- _ASSIGNMENT_
Rewrite the lines from the one with "The width and" up to and including the one with "center [144, 214]." as a numbered list, skipping any blank lines and leaving out the pictures.

[[ RECORDS PROVIDED open ]]

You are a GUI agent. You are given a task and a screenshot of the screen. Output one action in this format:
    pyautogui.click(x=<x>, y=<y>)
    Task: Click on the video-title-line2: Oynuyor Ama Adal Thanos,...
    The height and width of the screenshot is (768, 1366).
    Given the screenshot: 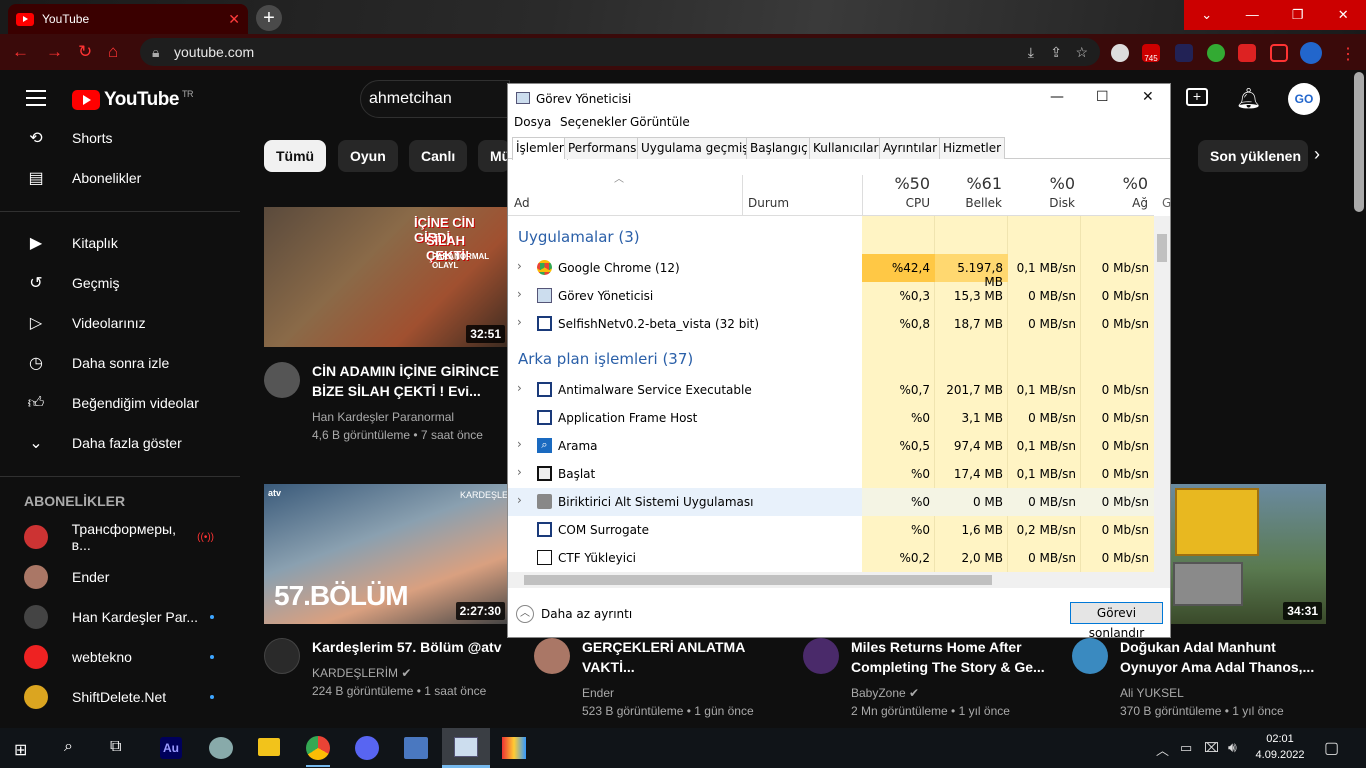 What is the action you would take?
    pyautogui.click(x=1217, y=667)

[[ RECORDS PROVIDED closed ]]
[[ RECORDS PROVIDED open ]]

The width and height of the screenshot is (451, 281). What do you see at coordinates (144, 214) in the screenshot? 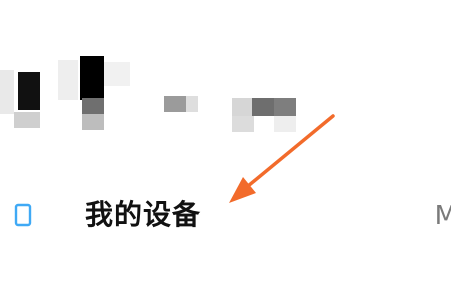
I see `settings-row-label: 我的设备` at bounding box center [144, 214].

[[ RECORDS PROVIDED closed ]]
[[ RECORDS PROVIDED open ]]

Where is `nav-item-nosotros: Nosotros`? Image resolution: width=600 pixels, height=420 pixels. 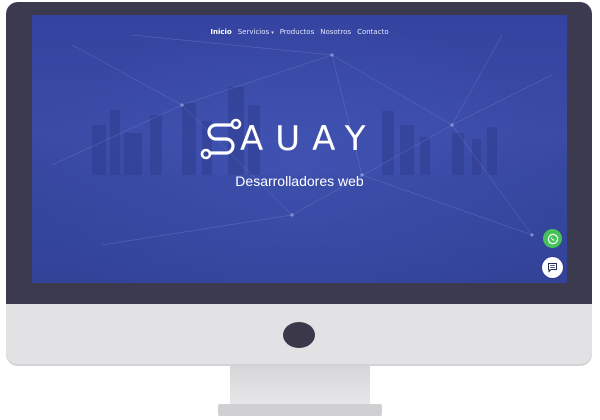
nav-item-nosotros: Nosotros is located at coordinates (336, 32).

[[ RECORDS PROVIDED closed ]]

- _FINAL ANSWER_
1. The width and height of the screenshot is (451, 281). What do you see at coordinates (144, 214) in the screenshot? 
2. I see `settings-row-label: 我的设备` at bounding box center [144, 214].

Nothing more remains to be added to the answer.